Berikut ini adalah cerita yang penuh hikmah sepasang suami isteri. Semoga semakin memotivasi kita dalam menjalani kehidupan berkeluarga. Monggo diaturi baca artikelnya:
Selera makanku mendadak punah. Hanya ada rasa kesal dan jengkel yang memenuhi kepala ini. Duh...betapa tidak gemas, dalam keadaan lapar memuncak seperti ini makanan yang tersedia tak ada yang memuaskan lidah. Sayur sop rasanya manis bak kolak pisang, sedang perkedelnya asin gak ketulungan. "Ummi..Ummi, kapan kau dapat memasak dengan benar...? Selalu saja, kalau tak keasinan..kemanisan, kalau tak keaseman ya kepedesan!" Ya, aku tak bisa menahan emosi untuk tak menggerutu. "sabar bi..,Rasulullah juga sabar terhadap masakan Aisyah dan Khodijah. Katanya mau kayak Rasul...?" ucap istriku kalem. "Iya..tapi abi kan manusia biasa. Abi belum bisa sabar seperti Rasul. Abi tak tahan kalau makan terus menerus seperti ini...!" jawabku dengan nada tinggi. Mendengar ucapanku yang bernada emosi, kulihat istriku menundukkan kepala dalam-dalam. Kalau sudah begitu, aku yakin pasti airmatanya sudah merebak.

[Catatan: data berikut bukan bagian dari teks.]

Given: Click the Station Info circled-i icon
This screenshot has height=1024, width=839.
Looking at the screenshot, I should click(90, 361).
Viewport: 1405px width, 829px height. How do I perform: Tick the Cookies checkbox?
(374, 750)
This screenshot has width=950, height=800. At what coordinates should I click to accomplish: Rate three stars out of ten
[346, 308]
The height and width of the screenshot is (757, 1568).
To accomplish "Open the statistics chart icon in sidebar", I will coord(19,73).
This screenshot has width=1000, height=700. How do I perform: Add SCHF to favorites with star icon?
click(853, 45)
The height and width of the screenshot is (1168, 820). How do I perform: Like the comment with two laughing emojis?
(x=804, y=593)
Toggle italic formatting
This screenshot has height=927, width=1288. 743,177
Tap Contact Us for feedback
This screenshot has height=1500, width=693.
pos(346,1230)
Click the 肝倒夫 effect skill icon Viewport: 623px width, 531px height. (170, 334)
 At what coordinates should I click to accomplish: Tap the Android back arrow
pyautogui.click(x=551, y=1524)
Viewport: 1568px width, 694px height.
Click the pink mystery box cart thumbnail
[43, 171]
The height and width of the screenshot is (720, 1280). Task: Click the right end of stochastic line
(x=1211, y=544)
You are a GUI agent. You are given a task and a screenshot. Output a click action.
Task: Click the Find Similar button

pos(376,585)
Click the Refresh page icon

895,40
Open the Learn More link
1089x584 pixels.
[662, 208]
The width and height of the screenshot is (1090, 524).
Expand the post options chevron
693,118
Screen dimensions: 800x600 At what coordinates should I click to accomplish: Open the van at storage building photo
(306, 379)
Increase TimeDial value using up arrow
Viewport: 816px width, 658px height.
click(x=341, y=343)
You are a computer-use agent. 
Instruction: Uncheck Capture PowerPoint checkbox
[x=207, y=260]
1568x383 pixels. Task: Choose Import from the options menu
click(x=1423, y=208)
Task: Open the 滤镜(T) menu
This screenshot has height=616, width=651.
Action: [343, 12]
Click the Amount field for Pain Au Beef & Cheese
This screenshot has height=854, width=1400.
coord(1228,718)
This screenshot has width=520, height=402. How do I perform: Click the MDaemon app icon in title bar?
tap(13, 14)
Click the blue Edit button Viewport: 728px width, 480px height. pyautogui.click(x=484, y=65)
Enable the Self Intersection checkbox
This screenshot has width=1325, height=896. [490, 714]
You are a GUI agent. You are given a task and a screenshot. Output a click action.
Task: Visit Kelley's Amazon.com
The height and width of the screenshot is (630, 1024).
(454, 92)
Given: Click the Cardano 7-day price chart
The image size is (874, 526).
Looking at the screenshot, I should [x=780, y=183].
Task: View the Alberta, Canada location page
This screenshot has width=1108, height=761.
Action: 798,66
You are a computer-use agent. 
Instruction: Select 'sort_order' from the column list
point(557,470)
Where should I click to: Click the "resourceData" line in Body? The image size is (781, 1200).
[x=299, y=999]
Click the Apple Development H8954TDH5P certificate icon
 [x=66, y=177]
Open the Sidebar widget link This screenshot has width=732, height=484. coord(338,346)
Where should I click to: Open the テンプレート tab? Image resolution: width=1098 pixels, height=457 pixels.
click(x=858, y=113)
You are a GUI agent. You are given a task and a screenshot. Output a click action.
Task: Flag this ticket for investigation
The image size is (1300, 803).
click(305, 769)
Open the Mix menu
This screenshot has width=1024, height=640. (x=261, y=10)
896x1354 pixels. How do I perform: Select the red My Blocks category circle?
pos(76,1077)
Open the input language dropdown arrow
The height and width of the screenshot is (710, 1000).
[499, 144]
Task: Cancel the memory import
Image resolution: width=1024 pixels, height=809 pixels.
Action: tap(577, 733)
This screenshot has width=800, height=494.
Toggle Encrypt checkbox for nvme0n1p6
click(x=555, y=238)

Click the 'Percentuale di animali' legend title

***Sepekan sudah aku ke luar kota. Dan tentu, ketika pulang benak ini penuh dengan jumput- jumput harapan utk menemukan 'baiti jannati' di rumahku. Namun apa yang terjadi..? Ternyata kenyataan tak sesuai dg apa yang kuimpikan. Sesampainya dirumah, kepalaku malah mumet tujuh keliling. Bayangkan saja, rumah kontrakanku tak ubahnya laksana kapal pecah. Pakaian bersih yang belum disetrika menggunung disana sini. Piring-piring kotor berpesta pora di dapur, dan cucian...ouw...berember-ember. Ditambah lg aroma bau busuknya yang menyengat, karena berhari-hari direndam dengan detergen tapi tak juga dicuci. Melihat keadaan seperti ini aku cuma bisa beristighfar sambil mengurut dada. "Ummi..Ummi, bagaimana abi tak
selalu kesal kalau keadaan terus menerus begini..?" ucapku sambil menggeleng-gelengkan kepala. "Ummi..istri sholihah itu tak hanya pandai ngisi pengajian, tapi dia juga hrs pandai dalam mengatur tetek bengek urusan rumah tangga. Harus bisa masak, nyetrika, nyuci, jahit baju, beresin rumah..?" belum sempat kata-kataku habis sudah terdengar ledakan tangis istriku yang kelihatan begitu pilu. "Ah..wanita gampang sekali untuk menangis.." batinku berkata dalam hati. "sudah diam Mi, tak boleh cengeng. Katanya mau jadi istri sholehah? Istri sholihah itu tidak cengeng," bujukku hati-hati setelah melihat airmatanya menganak sungai dipipinya. "Gimana gak nangis! Baru juga pulang sudah ngomel-ngomel terus. Rumah ini berantakan karena memang ummi tak bisa mengerjakan apa-apa. Jangankan untuk kerja, untuk jalan saja susah. Ummi kan muntah-muntah terus, ini badan rasanya tak bertenaga sama sekali," ucap istriku diselingi isak tangis. "Abi gak ngerasain sih bagaimana maboknya orang yang hamil muda..." ucap istriku lagi, sementara airmatanya kulihat tetap merebak.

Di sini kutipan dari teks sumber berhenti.